There are some major challenges when the time comes to implement reforms. Ministries, regions and municipalities, if they actively make use of partnerships, are able to generate commitment and activate new stakeholders as partners, which can mean improved opportunities for the achievement of satisfactory end results.

1) Reforms present challenges when the time comes for them to be implemented

Once an Act of Parliament has been passed and a government has put a new project on the agenda, the really difficult job begins. How do you translate the good intentions underlying the reform into practice? At the Danish Ministry of Education, implementation of the reform of Danish state schools is in full swing. The Danish Ministry of Employment is focused on the new Employment Reform. Mindlab is helping out in both ministries. The Danish Agency for Digitisation is working on the next digitisation strategy for the joint public sector. In the Ministry of the Environment, the Minister has just published an ambitious strategy all about ”Denmark without waste II”. Reforms do not implement themselves. Nothing happens either if the minister just issues orders. Reforms require support, commitment and the building of new relationships if they are to succeed.

Set task 1: In the passage on reform implementation, what is the Danish Agency for Digitisation working on?
Set task 2: Reproduce the passage on reform implementation word for word between "There are some" and "satisfactory end results.", inclusive.

Dataset excerpts:
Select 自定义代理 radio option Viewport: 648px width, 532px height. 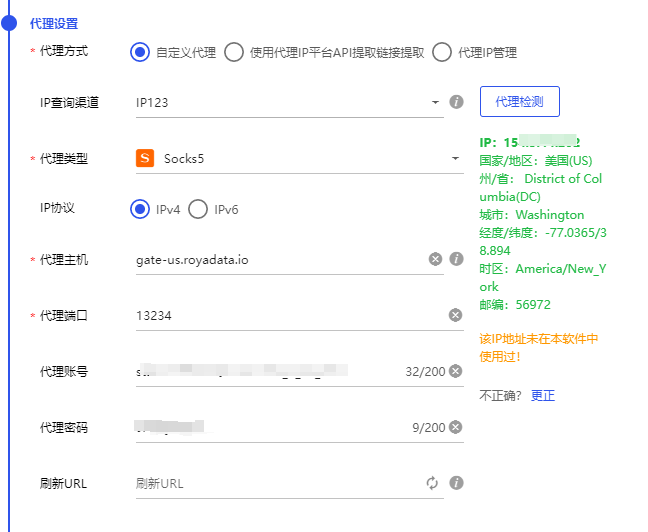(x=139, y=53)
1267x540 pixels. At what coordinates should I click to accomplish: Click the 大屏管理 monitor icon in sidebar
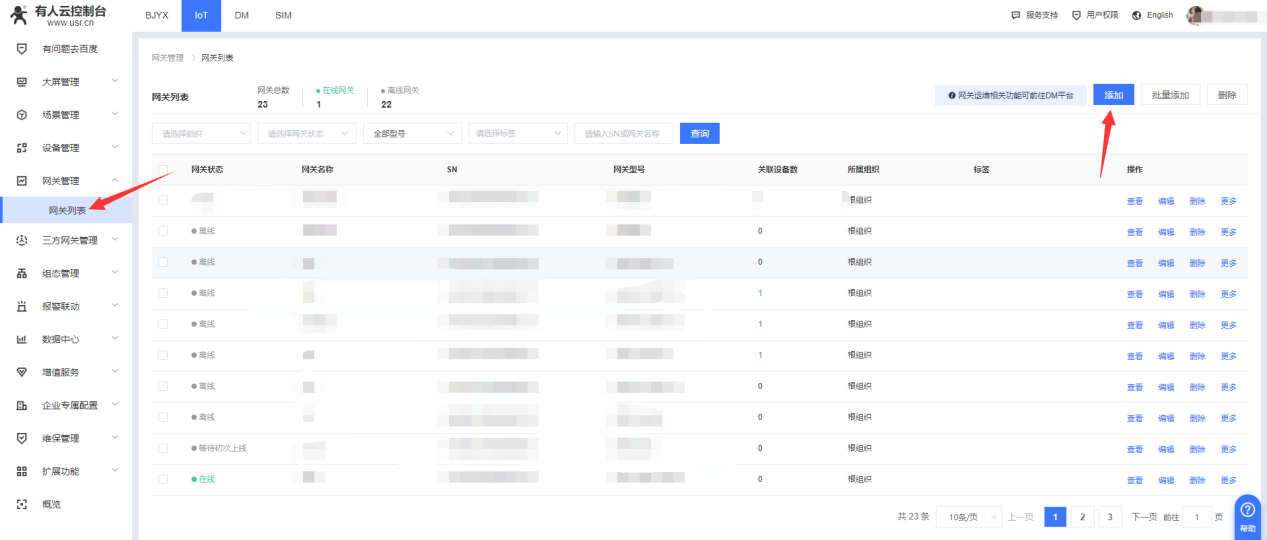pos(22,82)
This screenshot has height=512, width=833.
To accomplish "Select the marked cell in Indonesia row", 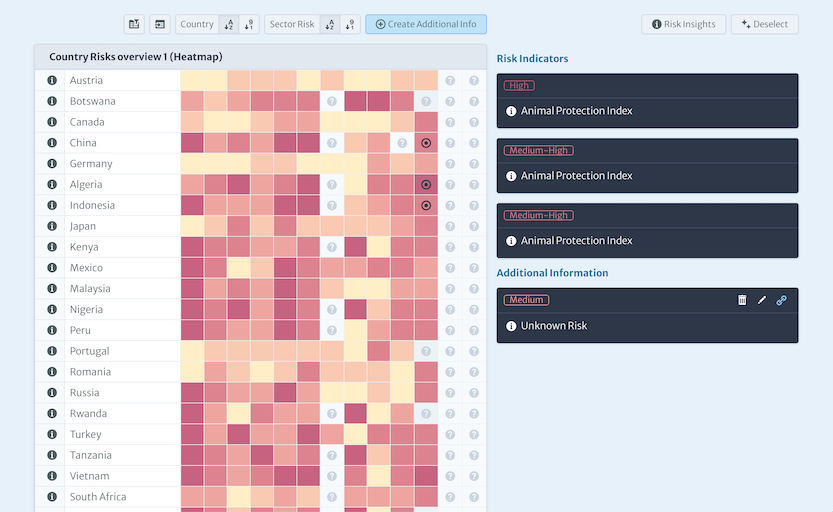I will tap(426, 206).
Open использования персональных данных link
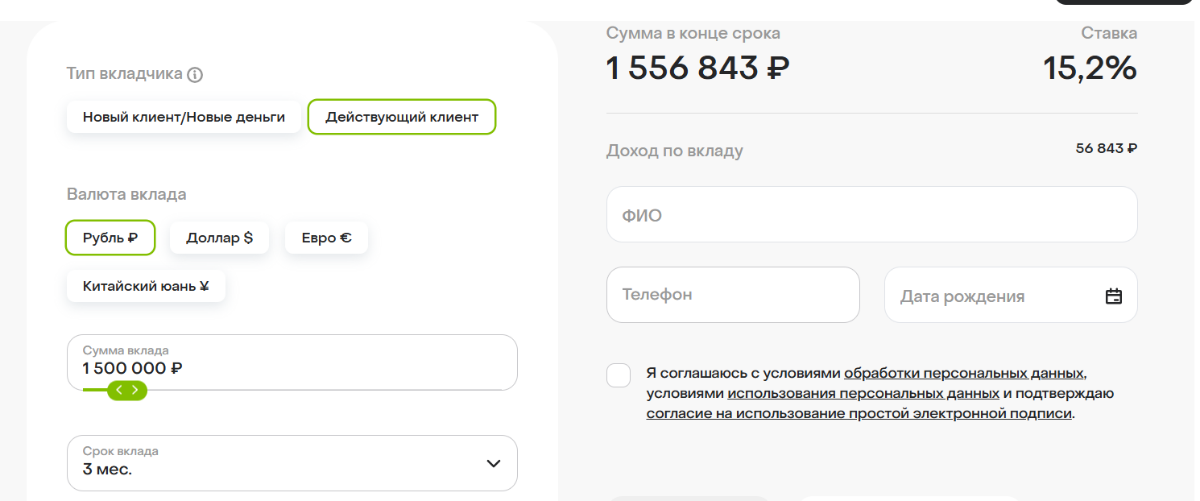 click(863, 393)
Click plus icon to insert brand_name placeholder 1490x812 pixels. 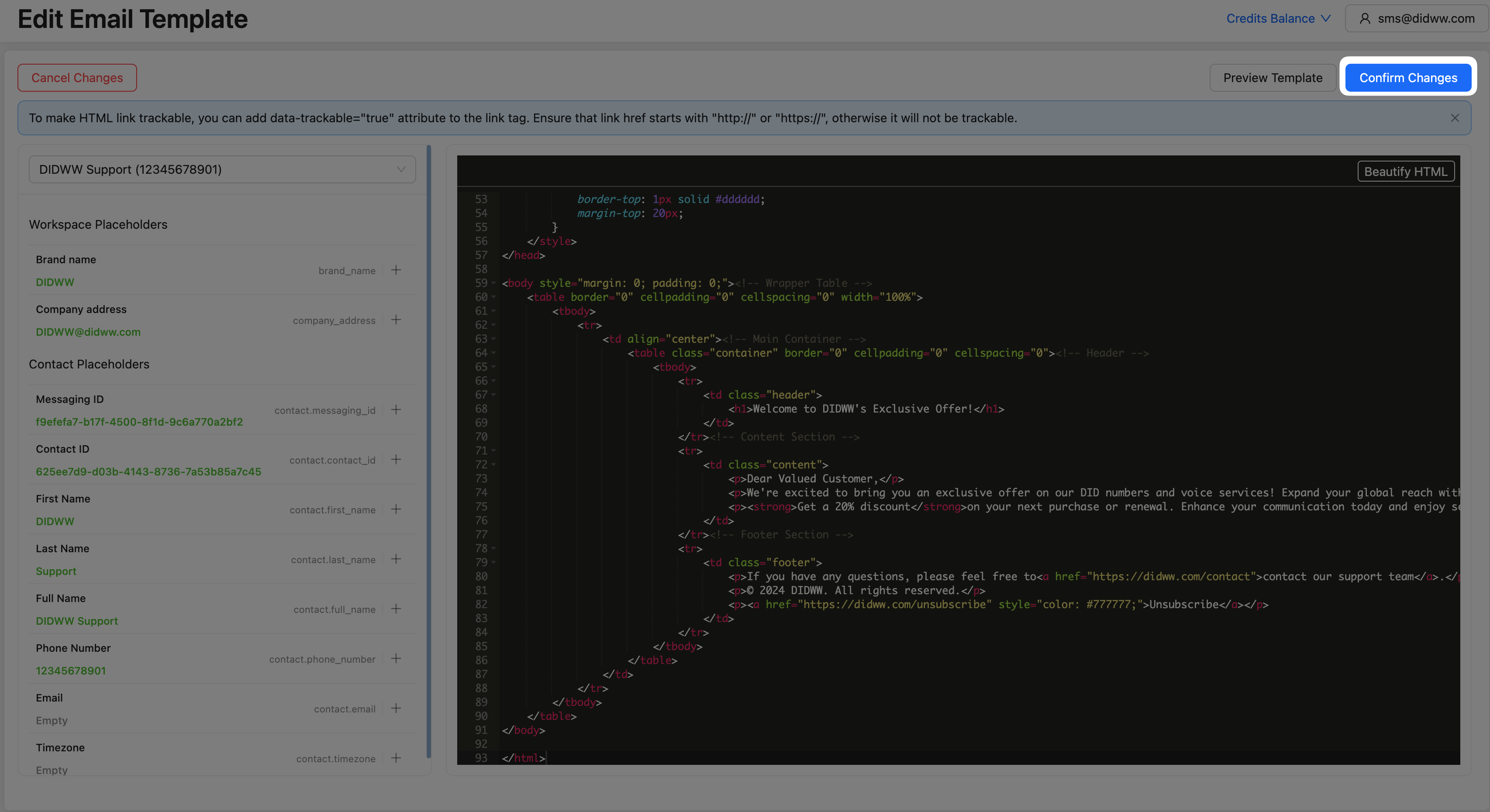[x=396, y=270]
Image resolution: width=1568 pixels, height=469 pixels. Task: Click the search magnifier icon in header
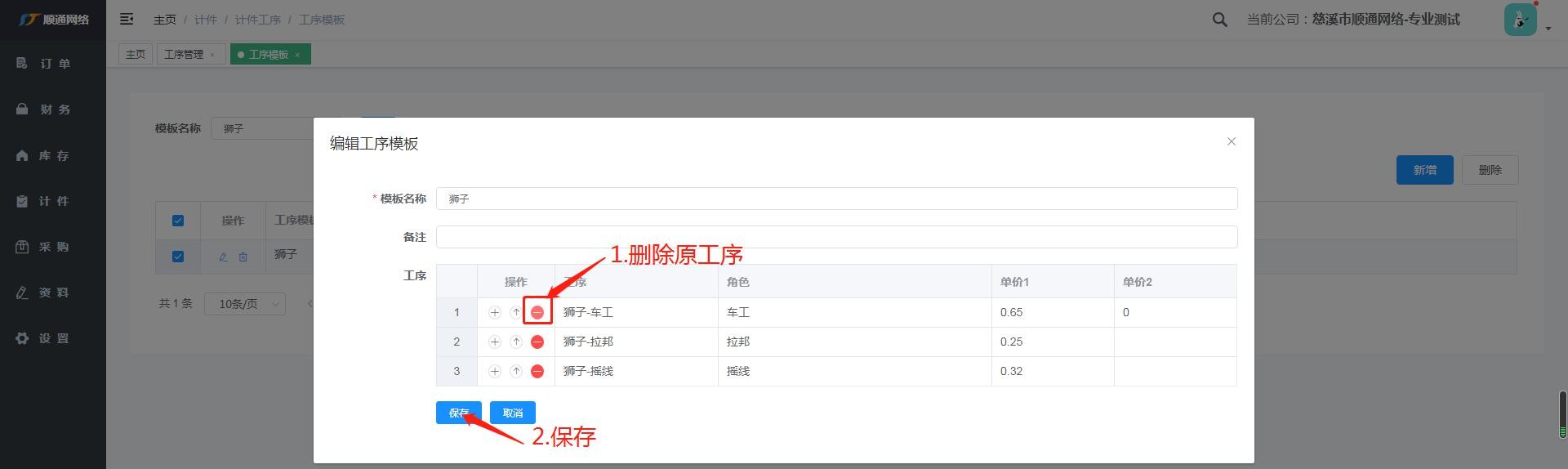pos(1219,20)
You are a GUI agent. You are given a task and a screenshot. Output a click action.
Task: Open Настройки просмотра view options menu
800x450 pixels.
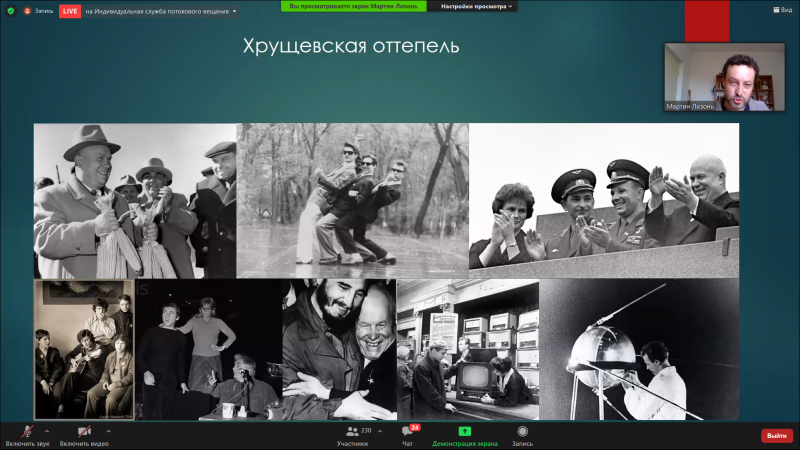click(478, 6)
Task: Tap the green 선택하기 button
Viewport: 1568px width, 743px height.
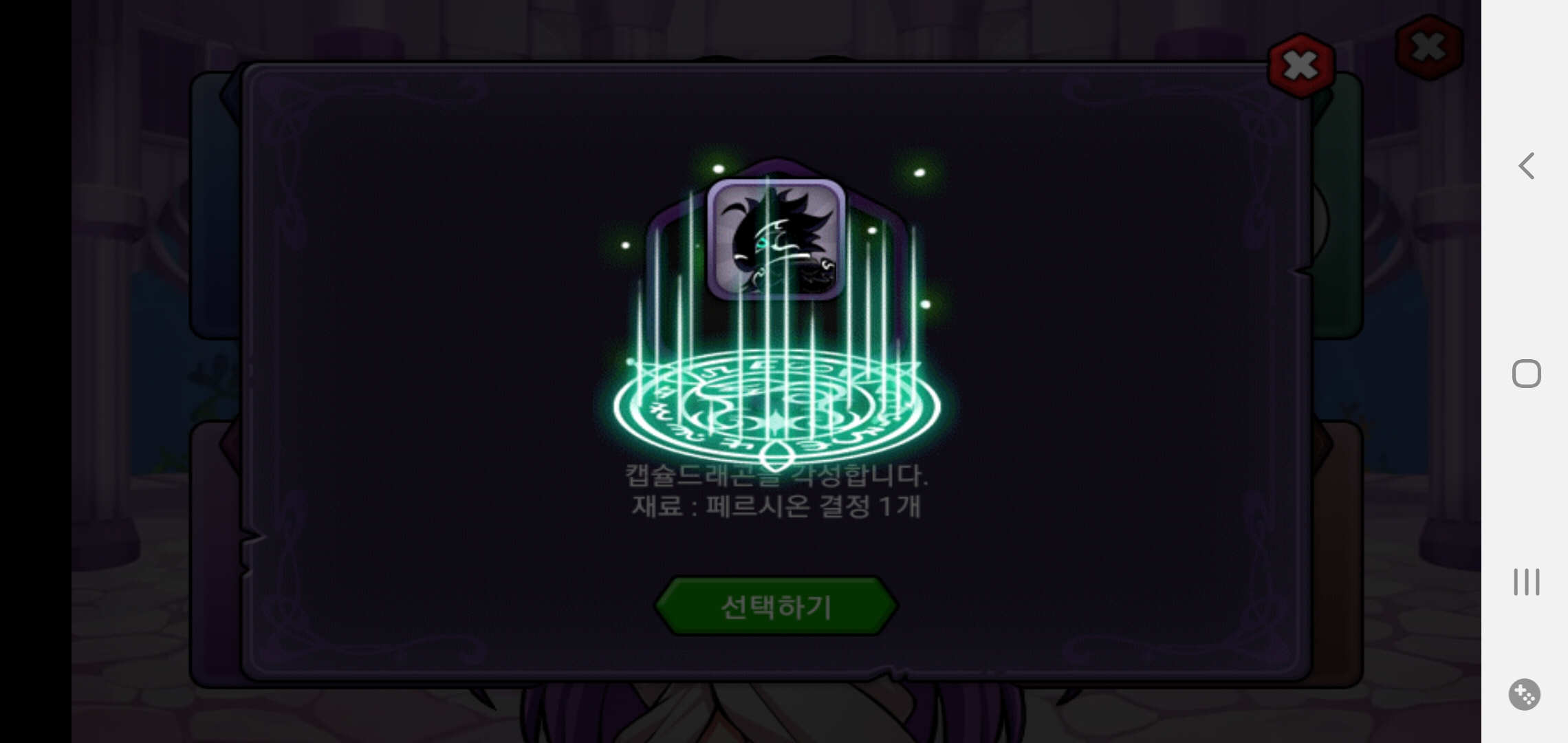Action: tap(776, 606)
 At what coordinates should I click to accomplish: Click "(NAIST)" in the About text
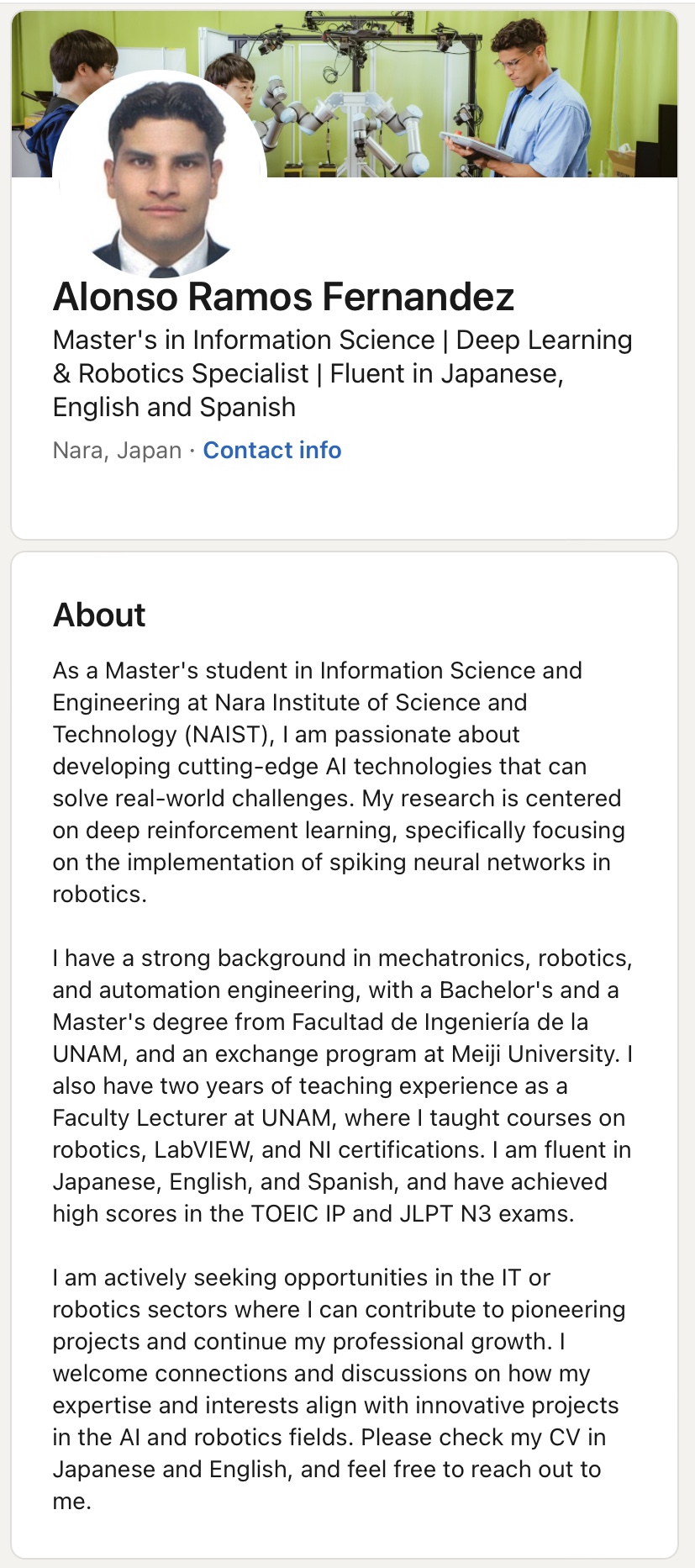click(229, 735)
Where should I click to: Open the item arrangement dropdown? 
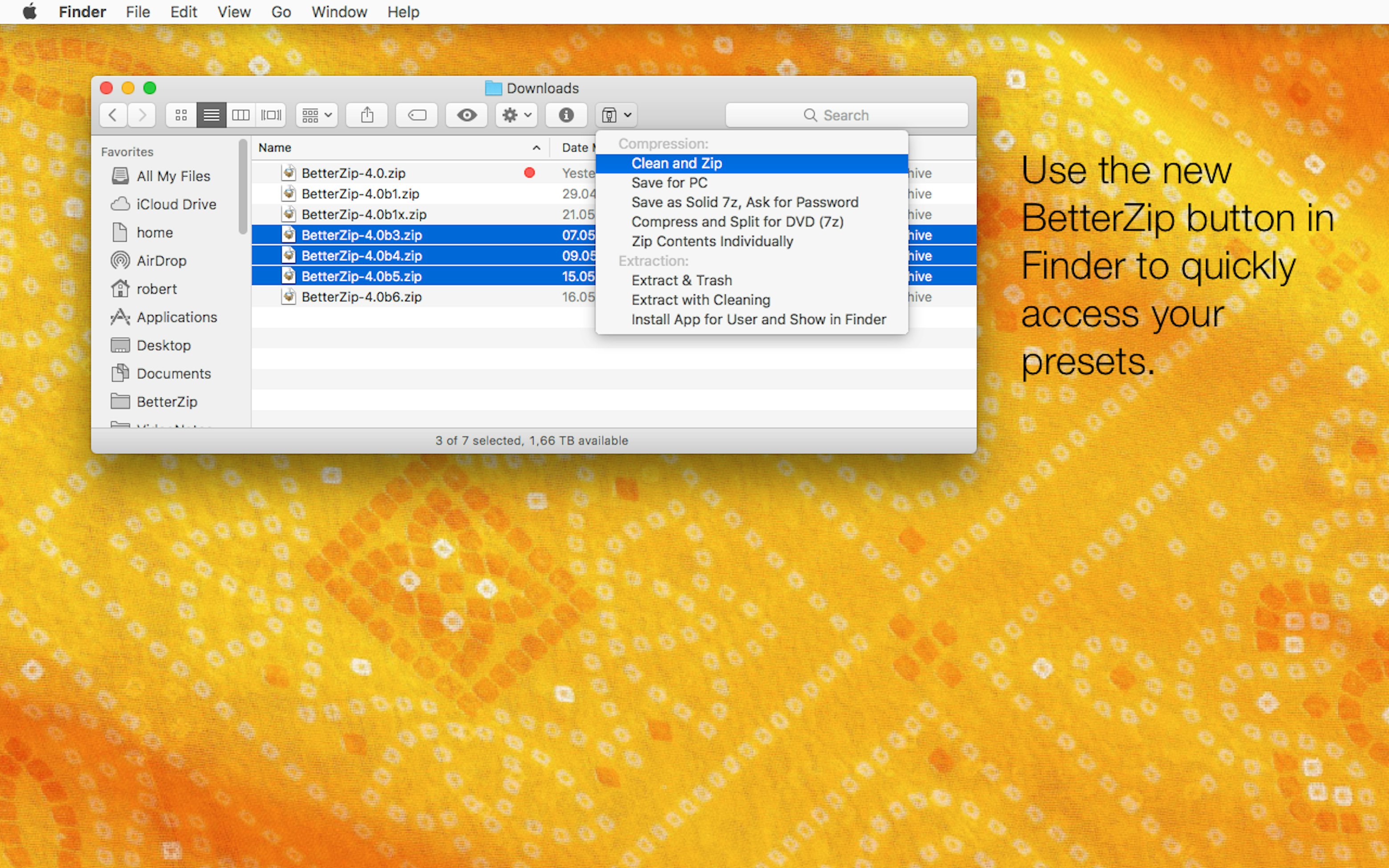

Written response 1: The next digitisation strategy for the joint public sector.

Written response 2:
There are some major challenges when the time comes to implement reforms. Ministries, regions and municipalities, if they actively make use of partnerships, are able to generate commitment and activate new stakeholders as partners, which can mean improved opportunities for the achievement of satisfactory end results.